When much is expected, and those expectations are not met, it's downright painful. On Friday night, the Phillies season ended prematurely -- in my view anyway -- at the hands of the St. Louis Cardinals in Game 5 of the National League Division Series. Despite putting together one of the best pitching staffs in the game, and setting a franchise record for wins in a season, the Phillies came up short as the team's usually potent offense fell asleep. A World Series appearance (at minimum) was my expectation -- and many others' as well. We expected too much and were bitterly disappointed by the outcome.

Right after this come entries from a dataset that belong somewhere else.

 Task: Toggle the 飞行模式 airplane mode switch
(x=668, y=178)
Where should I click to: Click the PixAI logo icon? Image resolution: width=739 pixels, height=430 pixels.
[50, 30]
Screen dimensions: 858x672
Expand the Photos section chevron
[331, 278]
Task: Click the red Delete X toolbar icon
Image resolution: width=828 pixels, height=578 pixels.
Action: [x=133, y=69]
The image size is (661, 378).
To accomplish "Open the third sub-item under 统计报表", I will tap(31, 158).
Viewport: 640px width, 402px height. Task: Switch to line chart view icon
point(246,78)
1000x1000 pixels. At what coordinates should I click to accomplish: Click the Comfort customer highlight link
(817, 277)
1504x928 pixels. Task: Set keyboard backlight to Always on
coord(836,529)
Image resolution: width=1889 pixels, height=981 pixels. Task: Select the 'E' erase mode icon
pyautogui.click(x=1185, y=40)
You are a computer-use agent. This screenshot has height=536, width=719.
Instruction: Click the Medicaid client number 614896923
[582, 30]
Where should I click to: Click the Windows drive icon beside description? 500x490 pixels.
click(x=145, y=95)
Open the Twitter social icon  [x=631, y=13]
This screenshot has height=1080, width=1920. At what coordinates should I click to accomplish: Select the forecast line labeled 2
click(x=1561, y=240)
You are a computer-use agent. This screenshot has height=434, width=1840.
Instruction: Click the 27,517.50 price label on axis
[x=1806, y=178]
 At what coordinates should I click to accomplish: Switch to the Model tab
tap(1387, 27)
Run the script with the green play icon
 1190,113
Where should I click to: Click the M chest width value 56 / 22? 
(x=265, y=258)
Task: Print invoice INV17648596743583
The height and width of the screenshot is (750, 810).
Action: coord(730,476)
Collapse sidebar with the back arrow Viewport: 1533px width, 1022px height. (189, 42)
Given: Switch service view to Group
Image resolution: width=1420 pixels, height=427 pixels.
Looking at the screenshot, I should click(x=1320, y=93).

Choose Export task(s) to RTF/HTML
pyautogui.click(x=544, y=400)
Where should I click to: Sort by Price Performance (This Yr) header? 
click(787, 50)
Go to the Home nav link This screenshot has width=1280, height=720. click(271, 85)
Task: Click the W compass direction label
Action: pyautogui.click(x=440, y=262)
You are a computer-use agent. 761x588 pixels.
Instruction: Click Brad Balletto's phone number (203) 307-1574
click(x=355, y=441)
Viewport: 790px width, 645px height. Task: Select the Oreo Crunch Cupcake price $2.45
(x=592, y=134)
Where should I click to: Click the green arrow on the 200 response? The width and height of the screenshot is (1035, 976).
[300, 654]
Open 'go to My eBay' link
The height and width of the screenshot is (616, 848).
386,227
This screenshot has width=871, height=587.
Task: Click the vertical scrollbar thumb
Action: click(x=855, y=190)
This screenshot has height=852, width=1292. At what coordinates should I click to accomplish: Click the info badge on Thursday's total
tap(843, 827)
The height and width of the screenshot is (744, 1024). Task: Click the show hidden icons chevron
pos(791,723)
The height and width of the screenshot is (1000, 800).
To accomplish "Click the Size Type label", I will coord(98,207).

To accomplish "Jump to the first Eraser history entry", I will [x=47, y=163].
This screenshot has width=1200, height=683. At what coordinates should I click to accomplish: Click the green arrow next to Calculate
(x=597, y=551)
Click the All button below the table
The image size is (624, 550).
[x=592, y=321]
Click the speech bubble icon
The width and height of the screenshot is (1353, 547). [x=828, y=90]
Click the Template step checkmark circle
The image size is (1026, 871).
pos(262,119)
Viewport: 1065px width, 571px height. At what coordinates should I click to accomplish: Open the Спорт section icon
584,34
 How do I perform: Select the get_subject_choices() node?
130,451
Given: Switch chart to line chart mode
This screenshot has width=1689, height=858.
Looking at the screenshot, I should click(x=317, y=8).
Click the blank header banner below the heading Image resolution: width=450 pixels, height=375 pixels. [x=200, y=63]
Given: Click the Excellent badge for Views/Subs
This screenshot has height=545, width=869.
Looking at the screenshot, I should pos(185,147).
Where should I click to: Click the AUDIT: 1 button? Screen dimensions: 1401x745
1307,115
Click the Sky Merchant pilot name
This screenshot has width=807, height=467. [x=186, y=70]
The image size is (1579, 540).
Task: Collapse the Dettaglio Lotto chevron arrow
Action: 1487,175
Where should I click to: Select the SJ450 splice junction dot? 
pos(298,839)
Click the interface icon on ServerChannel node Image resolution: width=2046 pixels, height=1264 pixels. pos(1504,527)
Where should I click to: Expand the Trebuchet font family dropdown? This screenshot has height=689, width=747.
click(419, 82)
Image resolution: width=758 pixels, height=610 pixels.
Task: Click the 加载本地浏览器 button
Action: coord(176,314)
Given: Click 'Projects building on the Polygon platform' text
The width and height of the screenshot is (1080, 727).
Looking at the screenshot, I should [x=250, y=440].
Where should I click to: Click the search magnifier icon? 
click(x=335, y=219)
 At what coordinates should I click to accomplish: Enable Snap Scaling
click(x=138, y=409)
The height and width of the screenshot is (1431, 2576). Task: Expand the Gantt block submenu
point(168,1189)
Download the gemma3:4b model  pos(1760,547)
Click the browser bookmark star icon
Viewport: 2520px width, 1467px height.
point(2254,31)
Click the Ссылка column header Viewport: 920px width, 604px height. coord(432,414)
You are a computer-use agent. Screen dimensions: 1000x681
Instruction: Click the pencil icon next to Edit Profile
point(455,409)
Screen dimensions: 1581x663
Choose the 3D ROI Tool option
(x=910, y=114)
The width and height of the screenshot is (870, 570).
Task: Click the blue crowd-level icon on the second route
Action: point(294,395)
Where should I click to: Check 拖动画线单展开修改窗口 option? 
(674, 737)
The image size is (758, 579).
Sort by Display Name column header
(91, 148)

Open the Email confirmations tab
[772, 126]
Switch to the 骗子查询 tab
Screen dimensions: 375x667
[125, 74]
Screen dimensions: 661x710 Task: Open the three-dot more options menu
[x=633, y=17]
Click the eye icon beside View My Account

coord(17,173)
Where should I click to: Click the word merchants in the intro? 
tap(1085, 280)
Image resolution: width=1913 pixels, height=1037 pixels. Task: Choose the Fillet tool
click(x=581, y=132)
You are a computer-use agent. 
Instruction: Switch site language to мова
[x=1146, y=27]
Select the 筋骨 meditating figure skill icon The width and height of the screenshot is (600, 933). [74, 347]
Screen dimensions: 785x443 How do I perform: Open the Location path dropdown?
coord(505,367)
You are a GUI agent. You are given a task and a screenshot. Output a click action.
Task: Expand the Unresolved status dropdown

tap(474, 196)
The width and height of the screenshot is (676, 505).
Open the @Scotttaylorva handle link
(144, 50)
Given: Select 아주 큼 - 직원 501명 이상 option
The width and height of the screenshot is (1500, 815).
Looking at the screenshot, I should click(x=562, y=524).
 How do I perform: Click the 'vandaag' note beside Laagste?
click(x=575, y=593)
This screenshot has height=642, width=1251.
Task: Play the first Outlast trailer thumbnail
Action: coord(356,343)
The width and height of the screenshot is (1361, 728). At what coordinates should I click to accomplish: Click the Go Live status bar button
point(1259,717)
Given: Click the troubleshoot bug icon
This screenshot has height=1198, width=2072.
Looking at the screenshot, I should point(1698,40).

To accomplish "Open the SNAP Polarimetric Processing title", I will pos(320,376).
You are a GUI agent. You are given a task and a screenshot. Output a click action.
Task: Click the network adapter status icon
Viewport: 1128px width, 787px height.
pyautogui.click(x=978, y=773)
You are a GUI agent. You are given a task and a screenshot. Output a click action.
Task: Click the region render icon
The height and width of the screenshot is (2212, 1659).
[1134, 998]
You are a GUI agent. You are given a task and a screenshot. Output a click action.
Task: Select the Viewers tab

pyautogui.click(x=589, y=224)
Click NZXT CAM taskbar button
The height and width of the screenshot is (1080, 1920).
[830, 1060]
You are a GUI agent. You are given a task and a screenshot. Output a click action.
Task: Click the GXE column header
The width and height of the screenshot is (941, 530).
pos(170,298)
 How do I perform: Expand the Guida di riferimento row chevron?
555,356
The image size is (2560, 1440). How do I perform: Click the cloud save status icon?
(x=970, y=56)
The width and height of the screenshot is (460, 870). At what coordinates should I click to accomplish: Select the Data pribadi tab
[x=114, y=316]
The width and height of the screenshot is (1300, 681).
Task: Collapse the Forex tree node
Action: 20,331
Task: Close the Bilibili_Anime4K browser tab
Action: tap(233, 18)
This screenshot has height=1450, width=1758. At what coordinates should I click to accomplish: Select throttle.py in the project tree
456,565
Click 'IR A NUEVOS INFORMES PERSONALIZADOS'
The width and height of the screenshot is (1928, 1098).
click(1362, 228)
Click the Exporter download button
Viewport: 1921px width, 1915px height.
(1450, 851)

Of course, similar situations routinely occur in the equity markets, but there's a lot more at stake -- when your favorite team loses, it's typically not accompanied by a loss of capital. Look at what happened to Illumina (ILMN) last week. Late Thursday, the company preannounced third-quarter revenue of $235 million, more than 15% lower than consensus estimates of $278 million. And this was no small consensus, as there are 20 or so analysts covering the company. On Friday, shares fell nearly 32%, cutting away about $1.6 billion of market cap. Ouch!
As a value investor, I tend to avoid high-expectation situations, preferring instead those names where little is expected. I don't focus solely on little-known small- or micro-caps, though -- there are certainly opportunities in bigger names that the market has decided to shun. A perfect example of this is eBay (EBAY), a name that I never thought I'd own. It certainly did not fit the profile of what I'd normally take a position in, especially during the heady growth days when it traded at 50x, 60x or 100x earnings. But at 9x earnings in 2009, it seemed like a steal, and it remains in my portfolio. I bought it during a time of very low expectations. At this writing, despite running up 130% since my initial position, it is still inexpensive at 13x 2012 consensus estimates. Once again, fairly low expectations for a former highflier.
Very little is expected of former media giant Gannett (GCI), parent company of USA Today. Since dodging bankruptcy fears in early 2009, the company has been putting up some pretty decent numbers, more often than not exceeding expectations. But the specter of being involved in the newspaper business has scared away many investors despite the fact that there's more to the company, and Gannett currently trades at less than 5x trailing earnings and about 4.5x 2012 consensus estimates. In the trailing 12 months, the company has generated $2.59 in free cash flow per share. With the recent dividend increase, Gannett now yields 3.1%, and after cutting the dividend in early 2009, I can't imagine that management doubled it without very careful consideration. While the company may not be in a great industry, especially in this economic environment, this still seems like a ridiculously low valuation.
Gannett will report third-quarter earnings next Monday, Oct. 17, and the consensus is calling for revenue of $1.27 billion, and earnings per share of $0.44.